> Problem description
Please write out the listing below again in its exact form.

______

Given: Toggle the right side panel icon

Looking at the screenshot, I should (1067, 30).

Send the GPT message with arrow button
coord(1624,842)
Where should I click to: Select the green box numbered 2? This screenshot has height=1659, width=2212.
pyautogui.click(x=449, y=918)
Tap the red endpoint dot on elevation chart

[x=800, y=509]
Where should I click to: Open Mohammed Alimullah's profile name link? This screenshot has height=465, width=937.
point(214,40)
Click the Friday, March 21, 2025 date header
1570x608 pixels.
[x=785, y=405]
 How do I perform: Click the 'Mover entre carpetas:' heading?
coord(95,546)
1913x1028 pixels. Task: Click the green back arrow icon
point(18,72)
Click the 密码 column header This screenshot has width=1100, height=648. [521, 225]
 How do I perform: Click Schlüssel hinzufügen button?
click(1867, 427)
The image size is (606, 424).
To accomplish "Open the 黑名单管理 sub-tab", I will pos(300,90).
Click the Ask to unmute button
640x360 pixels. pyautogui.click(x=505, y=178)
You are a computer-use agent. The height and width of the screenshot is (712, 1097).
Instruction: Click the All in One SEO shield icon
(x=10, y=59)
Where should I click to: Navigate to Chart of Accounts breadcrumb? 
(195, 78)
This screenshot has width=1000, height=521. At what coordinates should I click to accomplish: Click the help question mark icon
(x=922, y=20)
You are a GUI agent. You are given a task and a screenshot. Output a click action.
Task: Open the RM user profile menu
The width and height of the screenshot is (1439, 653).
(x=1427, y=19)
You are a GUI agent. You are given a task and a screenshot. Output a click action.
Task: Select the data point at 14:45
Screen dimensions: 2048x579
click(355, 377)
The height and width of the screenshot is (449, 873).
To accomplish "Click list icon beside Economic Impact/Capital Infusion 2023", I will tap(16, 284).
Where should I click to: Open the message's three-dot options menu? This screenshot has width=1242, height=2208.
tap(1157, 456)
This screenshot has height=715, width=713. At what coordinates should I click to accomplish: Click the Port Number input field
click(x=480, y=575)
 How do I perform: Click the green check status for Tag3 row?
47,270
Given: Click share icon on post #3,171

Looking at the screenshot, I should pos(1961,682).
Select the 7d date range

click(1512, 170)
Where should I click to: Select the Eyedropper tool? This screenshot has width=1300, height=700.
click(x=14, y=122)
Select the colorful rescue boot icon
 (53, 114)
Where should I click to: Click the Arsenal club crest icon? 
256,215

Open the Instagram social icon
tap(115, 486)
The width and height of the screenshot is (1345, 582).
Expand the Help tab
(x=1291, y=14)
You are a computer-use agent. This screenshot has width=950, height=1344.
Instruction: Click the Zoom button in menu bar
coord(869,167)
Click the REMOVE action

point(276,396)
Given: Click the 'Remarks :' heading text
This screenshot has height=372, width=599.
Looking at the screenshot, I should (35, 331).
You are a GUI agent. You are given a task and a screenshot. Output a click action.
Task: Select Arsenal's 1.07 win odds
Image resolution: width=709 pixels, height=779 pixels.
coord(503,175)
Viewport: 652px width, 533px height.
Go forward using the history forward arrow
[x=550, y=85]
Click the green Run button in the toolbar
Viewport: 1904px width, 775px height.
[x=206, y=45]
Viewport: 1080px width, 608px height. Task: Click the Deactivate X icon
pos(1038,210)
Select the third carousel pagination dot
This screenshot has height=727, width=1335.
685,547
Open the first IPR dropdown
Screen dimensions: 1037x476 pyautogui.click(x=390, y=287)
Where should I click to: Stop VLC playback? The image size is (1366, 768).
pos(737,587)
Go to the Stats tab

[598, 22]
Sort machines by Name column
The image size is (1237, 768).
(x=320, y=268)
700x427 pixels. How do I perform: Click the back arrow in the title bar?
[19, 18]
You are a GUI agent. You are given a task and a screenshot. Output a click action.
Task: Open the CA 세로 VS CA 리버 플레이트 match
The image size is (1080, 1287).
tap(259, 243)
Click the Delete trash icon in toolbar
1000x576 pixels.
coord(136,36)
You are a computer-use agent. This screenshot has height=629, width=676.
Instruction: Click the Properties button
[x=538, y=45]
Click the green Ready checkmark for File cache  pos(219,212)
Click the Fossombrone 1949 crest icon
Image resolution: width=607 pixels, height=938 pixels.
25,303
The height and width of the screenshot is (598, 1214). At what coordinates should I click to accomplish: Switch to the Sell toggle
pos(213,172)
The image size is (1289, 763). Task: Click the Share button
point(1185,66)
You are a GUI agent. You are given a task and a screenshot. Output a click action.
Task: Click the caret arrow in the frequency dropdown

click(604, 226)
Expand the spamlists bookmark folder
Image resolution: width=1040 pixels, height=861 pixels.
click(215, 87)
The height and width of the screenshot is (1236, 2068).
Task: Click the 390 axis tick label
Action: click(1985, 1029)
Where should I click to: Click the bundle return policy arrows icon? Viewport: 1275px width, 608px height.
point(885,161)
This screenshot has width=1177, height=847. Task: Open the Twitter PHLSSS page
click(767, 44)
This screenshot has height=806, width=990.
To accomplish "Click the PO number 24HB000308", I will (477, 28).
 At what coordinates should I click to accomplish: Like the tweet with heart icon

______

> Exercise response
Given: Toggle the right side panel icon

Looking at the screenshot, I should (1067, 30).

Send the GPT message with arrow button
coord(1624,842)
Where should I click to: Select the green box numbered 2? This screenshot has height=1659, width=2212.
pyautogui.click(x=449, y=918)
Tap the red endpoint dot on elevation chart

[x=800, y=509]
Where should I click to: Open Mohammed Alimullah's profile name link? This screenshot has height=465, width=937.
point(214,40)
Click the Friday, March 21, 2025 date header
1570x608 pixels.
[x=785, y=405]
 How do I perform: Click the 'Mover entre carpetas:' heading?
coord(95,546)
1913x1028 pixels. Task: Click the green back arrow icon
point(18,72)
Click the 密码 column header This screenshot has width=1100, height=648. [521, 225]
 How do I perform: Click Schlüssel hinzufügen button?
click(1867, 427)
The image size is (606, 424).
To accomplish "Open the 黑名单管理 sub-tab", I will pos(300,90).
Click the Ask to unmute button
640x360 pixels. pyautogui.click(x=505, y=178)
You are a computer-use agent. The height and width of the screenshot is (712, 1097).
Instruction: Click the All in One SEO shield icon
(x=10, y=59)
Where should I click to: Navigate to Chart of Accounts breadcrumb? 
(195, 78)
This screenshot has width=1000, height=521. At what coordinates should I click to accomplish: Click the help question mark icon
(x=922, y=20)
You are a GUI agent. You are given a task and a screenshot. Output a click action.
Task: Open the RM user profile menu
The width and height of the screenshot is (1439, 653).
(x=1427, y=19)
You are a GUI agent. You are given a task and a screenshot. Output a click action.
Task: Select the data point at 14:45
Screen dimensions: 2048x579
click(355, 377)
The height and width of the screenshot is (449, 873).
To accomplish "Click list icon beside Economic Impact/Capital Infusion 2023", I will tap(16, 284).
Where should I click to: Open the message's three-dot options menu? This screenshot has width=1242, height=2208.
tap(1157, 456)
This screenshot has height=715, width=713. At what coordinates should I click to accomplish: Click the Port Number input field
click(x=480, y=575)
 How do I perform: Click the green check status for Tag3 row?
47,270
Given: Click share icon on post #3,171

Looking at the screenshot, I should pos(1961,682).
Select the 7d date range

click(1512, 170)
Where should I click to: Select the Eyedropper tool? This screenshot has width=1300, height=700.
click(x=14, y=122)
Select the colorful rescue boot icon
 (53, 114)
Where should I click to: Click the Arsenal club crest icon? 
256,215

Open the Instagram social icon
tap(115, 486)
The width and height of the screenshot is (1345, 582).
Expand the Help tab
(x=1291, y=14)
You are a computer-use agent. This screenshot has width=950, height=1344.
Instruction: Click the Zoom button in menu bar
coord(869,167)
Click the REMOVE action

point(276,396)
Given: Click the 'Remarks :' heading text
This screenshot has height=372, width=599.
Looking at the screenshot, I should (35, 331).
You are a GUI agent. You are given a task and a screenshot. Output a click action.
Task: Select Arsenal's 1.07 win odds
Image resolution: width=709 pixels, height=779 pixels.
coord(503,175)
Viewport: 652px width, 533px height.
Go forward using the history forward arrow
[x=550, y=85]
Click the green Run button in the toolbar
Viewport: 1904px width, 775px height.
[x=206, y=45]
Viewport: 1080px width, 608px height. Task: Click the Deactivate X icon
pos(1038,210)
Select the third carousel pagination dot
This screenshot has height=727, width=1335.
685,547
Open the first IPR dropdown
Screen dimensions: 1037x476 pyautogui.click(x=390, y=287)
Where should I click to: Stop VLC playback? The image size is (1366, 768).
pos(737,587)
Go to the Stats tab

[598, 22]
Sort machines by Name column
The image size is (1237, 768).
(x=320, y=268)
700x427 pixels. How do I perform: Click the back arrow in the title bar?
[19, 18]
You are a GUI agent. You are given a task and a screenshot. Output a click action.
Task: Open the CA 세로 VS CA 리버 플레이트 match
The image size is (1080, 1287).
tap(259, 243)
Click the Delete trash icon in toolbar
1000x576 pixels.
coord(136,36)
You are a computer-use agent. This screenshot has height=629, width=676.
Instruction: Click the Properties button
[x=538, y=45]
Click the green Ready checkmark for File cache  pos(219,212)
Click the Fossombrone 1949 crest icon
Image resolution: width=607 pixels, height=938 pixels.
25,303
The height and width of the screenshot is (598, 1214). At what coordinates should I click to accomplish: Switch to the Sell toggle
pos(213,172)
The image size is (1289, 763). Task: Click the Share button
point(1185,66)
You are a GUI agent. You are given a task and a screenshot. Output a click action.
Task: Click the caret arrow in the frequency dropdown

click(604, 226)
Expand the spamlists bookmark folder
Image resolution: width=1040 pixels, height=861 pixels.
click(215, 87)
The height and width of the screenshot is (1236, 2068).
Task: Click the 390 axis tick label
Action: click(1985, 1029)
Where should I click to: Click the bundle return policy arrows icon? Viewport: 1275px width, 608px height.
point(885,161)
This screenshot has width=1177, height=847. Task: Open the Twitter PHLSSS page
click(767, 44)
This screenshot has height=806, width=990.
To accomplish "Click the PO number 24HB000308", I will (477, 28).
 At what coordinates should I click to accomplish: Like the tweet with heart icon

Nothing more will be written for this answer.